Should Providers Bite on Downside-Risk Bundles?

by Lisa Bielamowicz

THE GIST

Providers must develop the capability to build and deliver efficient care episodes for consumers, even if complexity prevents bundled payments (in their current form) from being a long-term solution to reducing healthcare costs.

THE FACTS

  • CMS announced Bundled Payments for Care Improvement Advanced (BPCI Advanced) in January 2018, less than two months after cancelling two mandatory bundled payment programs created under the Obama administration
  • Participating providers can receive performance payments for 32 eligible clinical episodes, including for the first time, three outpatient clinical episodes.
  • Simplified from the original BPCI program, BPCI Advanced offers a single 30-day, retrospective payment model with either acute care hospitals or physician groups serving as risk-bearing conveners
  • Providers will bear downside risk for performance, owing money back to CMS should spend exceed the target price; however, with this downside risk BPCI Advanced meets the requirements as an alternative payment model (APM) for MACRA participation

OUR ANALYSIS

1. BPCI Advanced will test providers’ appetite for downside risk.

Participants will bear downside risk from the get-go in BPCI Advanced, owing CMS money back should spending exceed the target price. When given the choice, providers have largely shied away from bundles with downside risk. Witness the first generation of BPCI, where 75 percent of participants dropped out of the program once downside risk kicked in.

What could be different this time? With a few years of ACO experience under the belt, some providers are more comfortable with risk. Health systems who had geared up for the recently-cancelled mandatory bundles, not to mention current BPCI participants, feel confident that they have the relationships and infrastructure needed to be successful. But the big new incentive is MACRA. BPCI Advanced meets the risk and IT requirements to qualify as an APM, bringing a five percent bonus on all Medicare payment, and absolving doctors from the complex requirements of quality reporting under MIPS. 

Some specialists may see BPCI Advanced as a path to APMs on their own, and ACOs may welcome an alternative for specialists beyond making them full-fledged ACO members. However, physicians should temper their expectations. The thresholds for APMs rise quickly in the next few years. In 2021 providers will need 50 percent of all Medicare revenue to be in an APM to qualify for the bonus. It won’t be easy for single-specialty practices to hit this in BPCI Advanced alone.

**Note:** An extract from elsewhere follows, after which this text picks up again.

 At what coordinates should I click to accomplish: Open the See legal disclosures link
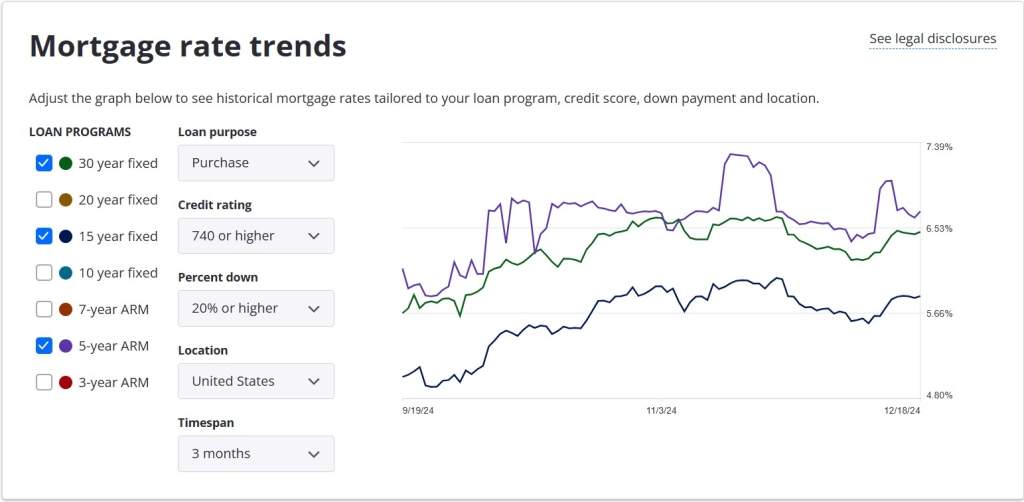(x=932, y=39)

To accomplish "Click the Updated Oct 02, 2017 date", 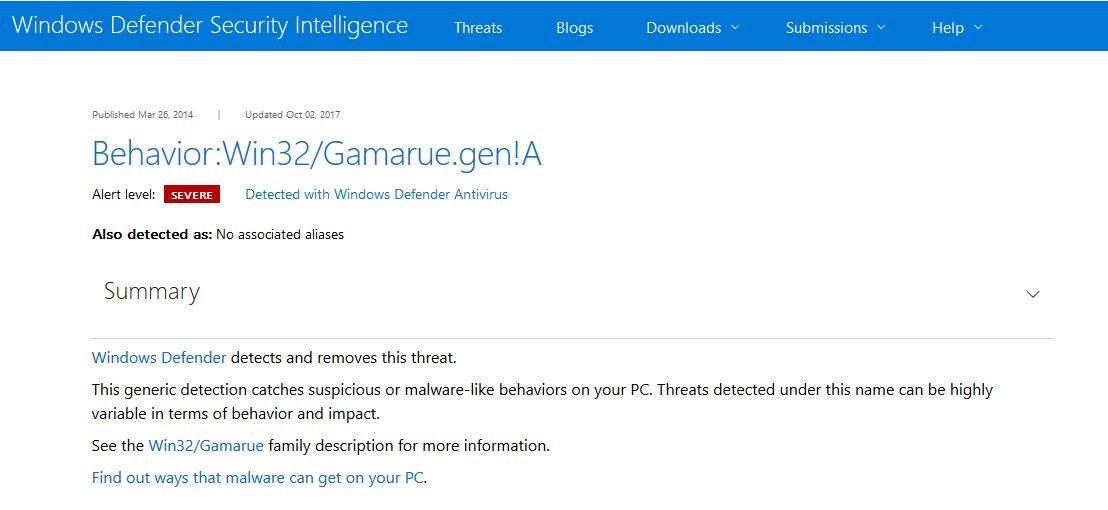I will pyautogui.click(x=292, y=115).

In the rest of the consumer economy, even the simplest services are purchased as a bundle…consumers who pay out-of-pocket for their care will expect the same from hospitals and doctors

2. Despite guaranteed savings for payers, complexity may ultimately limit scaling bundles beyond pilots.

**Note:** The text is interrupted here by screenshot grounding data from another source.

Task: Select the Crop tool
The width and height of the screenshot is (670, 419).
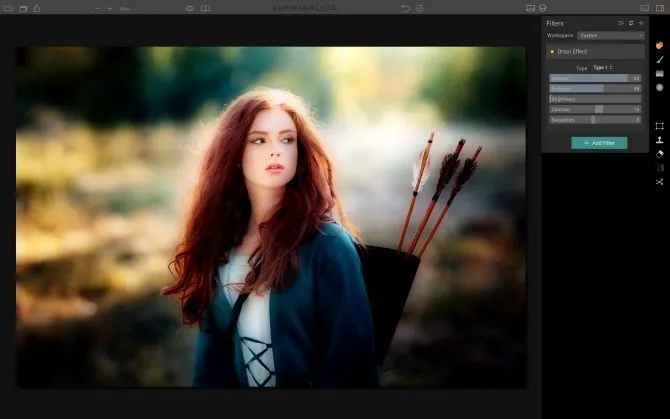Action: click(660, 126)
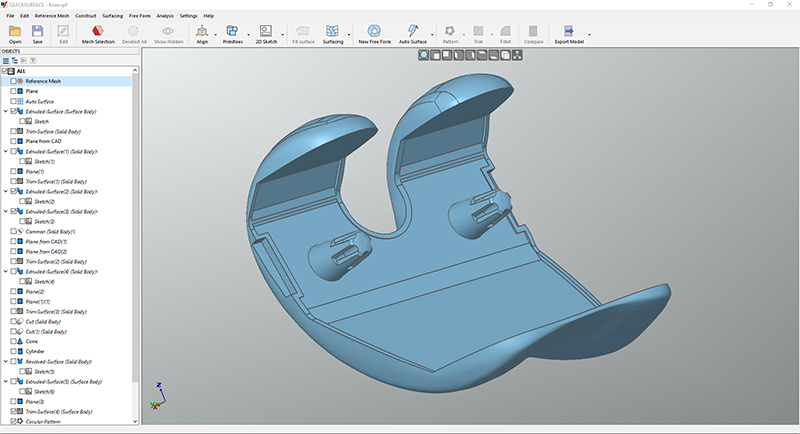This screenshot has height=434, width=800.
Task: Collapse the Extruded-Surface (Surface Body) node
Action: coord(6,111)
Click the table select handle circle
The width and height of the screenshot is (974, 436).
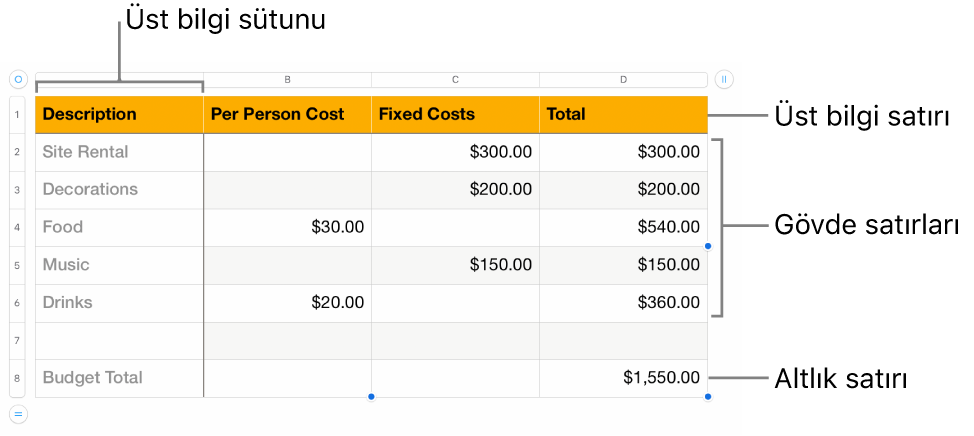(x=18, y=78)

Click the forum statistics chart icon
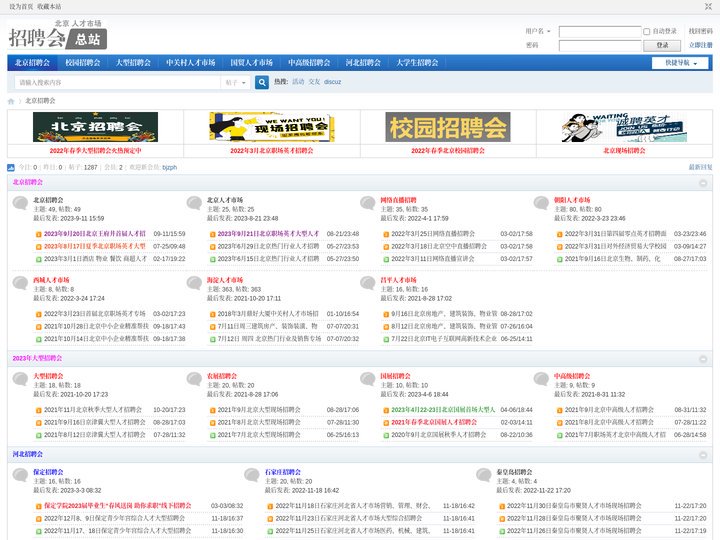click(x=11, y=167)
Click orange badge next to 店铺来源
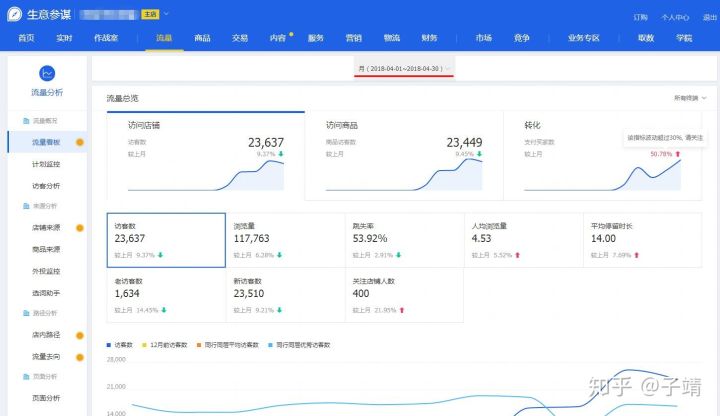The image size is (720, 416). pos(80,228)
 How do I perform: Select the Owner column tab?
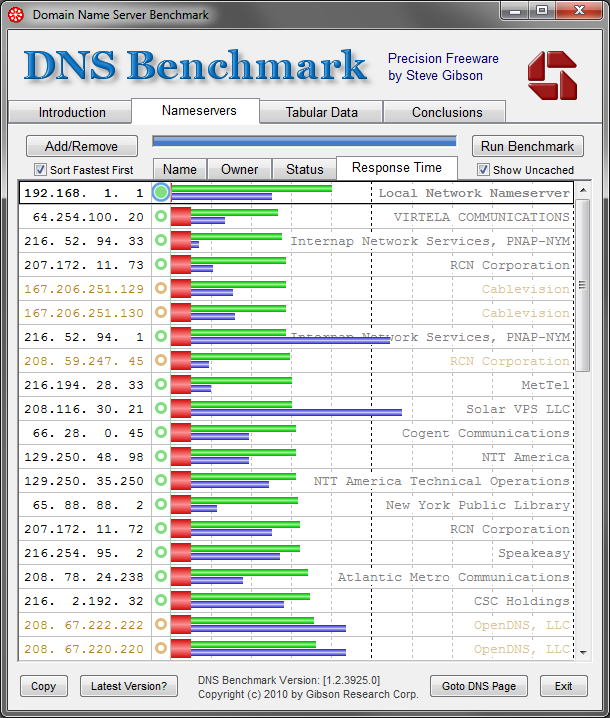pos(240,169)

With a three percent discount off of the benchmark price, bundled payments are essentially a price cut for participating providers. CMS will pocket that savings regardless of whether participating providers are actually able to reduce the cost of care. This automatic savings makes bundled payments very attractive to payers.

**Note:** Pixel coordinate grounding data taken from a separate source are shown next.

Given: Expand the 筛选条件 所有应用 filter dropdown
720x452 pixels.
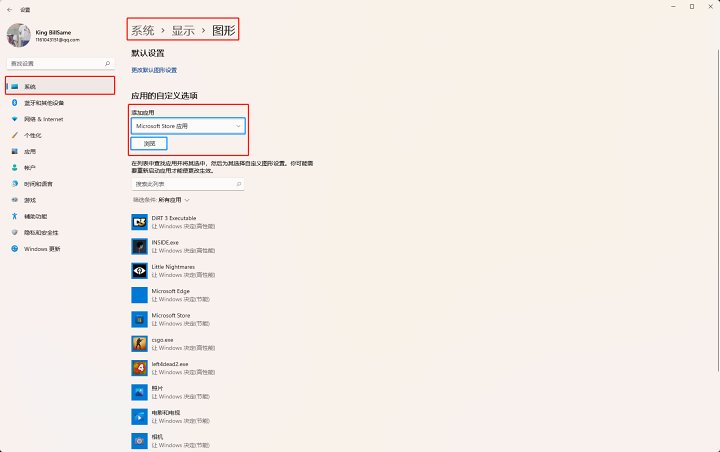Looking at the screenshot, I should 161,200.
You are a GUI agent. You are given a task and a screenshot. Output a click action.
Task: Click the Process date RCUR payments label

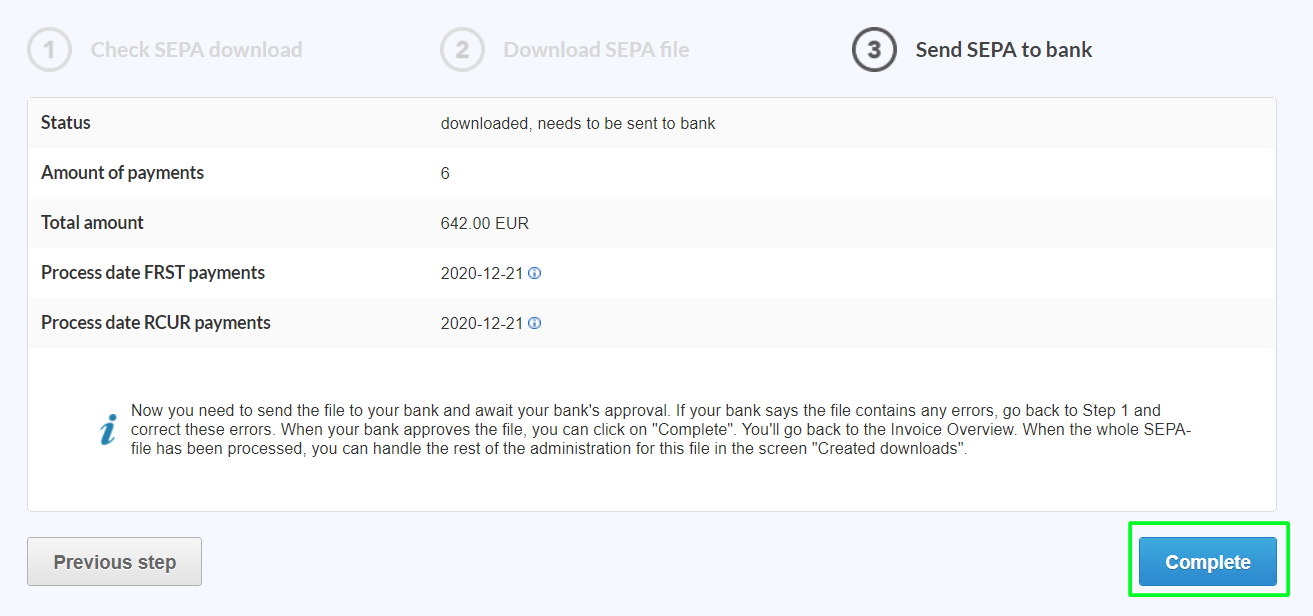point(155,323)
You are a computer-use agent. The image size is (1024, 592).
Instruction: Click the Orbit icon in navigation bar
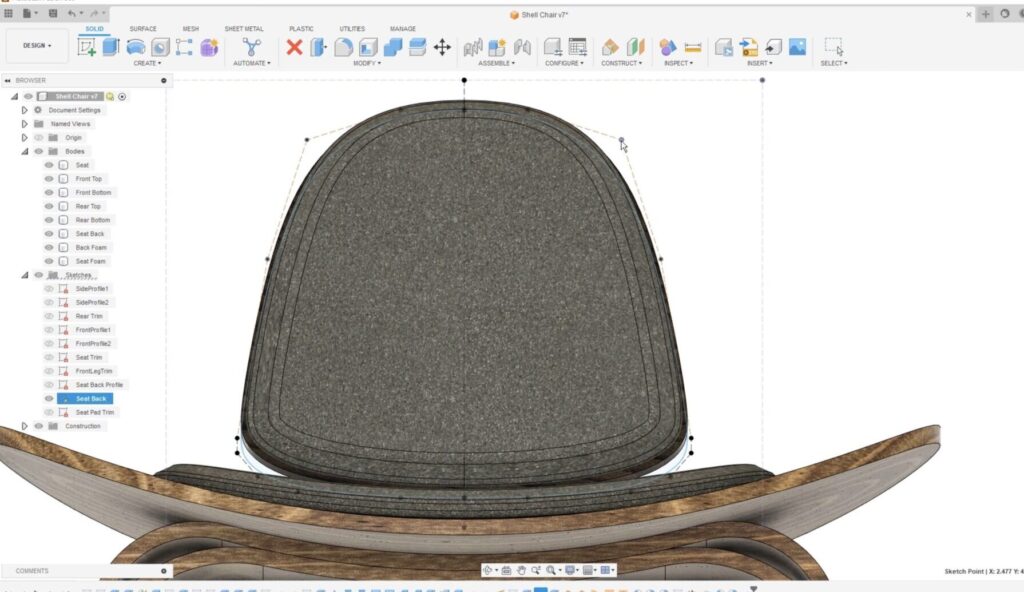point(488,570)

Despite the lure of guaranteed savings, the complexity of administering bundles like those in BPCI Advanced may outweigh the upside for CMS. Retrospective bundled payments are better characterized as “shared savings across an episode.” Determining the benchmark, monitoring cost and performance across a group of providers, distributing savings—not to mention the diminishing returns of shared savings over time—makes this type of bundle less attractive in the long term.

3. New outpatient bundles create a different set of strategic considerations—and opportunities for savings.

BPCI Advanced marks the first time CMS has piloted bundled payments for episodes in the outpatient setting (three cardiac and orthopedic indications are eligible). Opportunities for cost savings in inpatient and outpatient bundles may end up being very different, which is especially important for hospitals. 

Cost savings from inpatient bundles largely came from managing post-acute utilization. This is an attractive proposition for hospitals, who can network post-acute providers and find savings that come from someone else’s bottom line. 

Outpatient procedures have lower utilization of post-acute services, so providers will have to look elsewhere for savings. This could bring some uncomfortable questions. Consider site of service. Doctors could have a motivation to move work away from sites billing under HOPPS to capture the cost savings. This could be another driver—and set of data that supports—the move to site-neutral payments.

4. Providers must develop the ability to deliver an efficient care episode irrespective of the success of payment pilots.

Thinking beyond the CMS program, the ability to deliver an efficient care episode at a single price will be critical in a healthcare marketplace where consumers are choosing and paying for care. In the rest of the consumer economy, even the simplest services are purchased as a bundle. The latte you ordered this morning is a bundled product, as you didn’t pay separately for the beans, the cup, the milk, and the professional services of the barista. Consumers who pay out-of-pocket for their care will expect the same from hospitals and doctors.

Programs like BPCI Advanced provide a platform to organize providers, particularly specialists, into a network that can deliver an episode product—and share in any cost savings. Lessons from early adopters show that there are real savings to be found, particularly in post-acute services, and that these gains may be sustainable over several years. For some systems participation in BPCI has been a springboard to broader alignment around service line performance.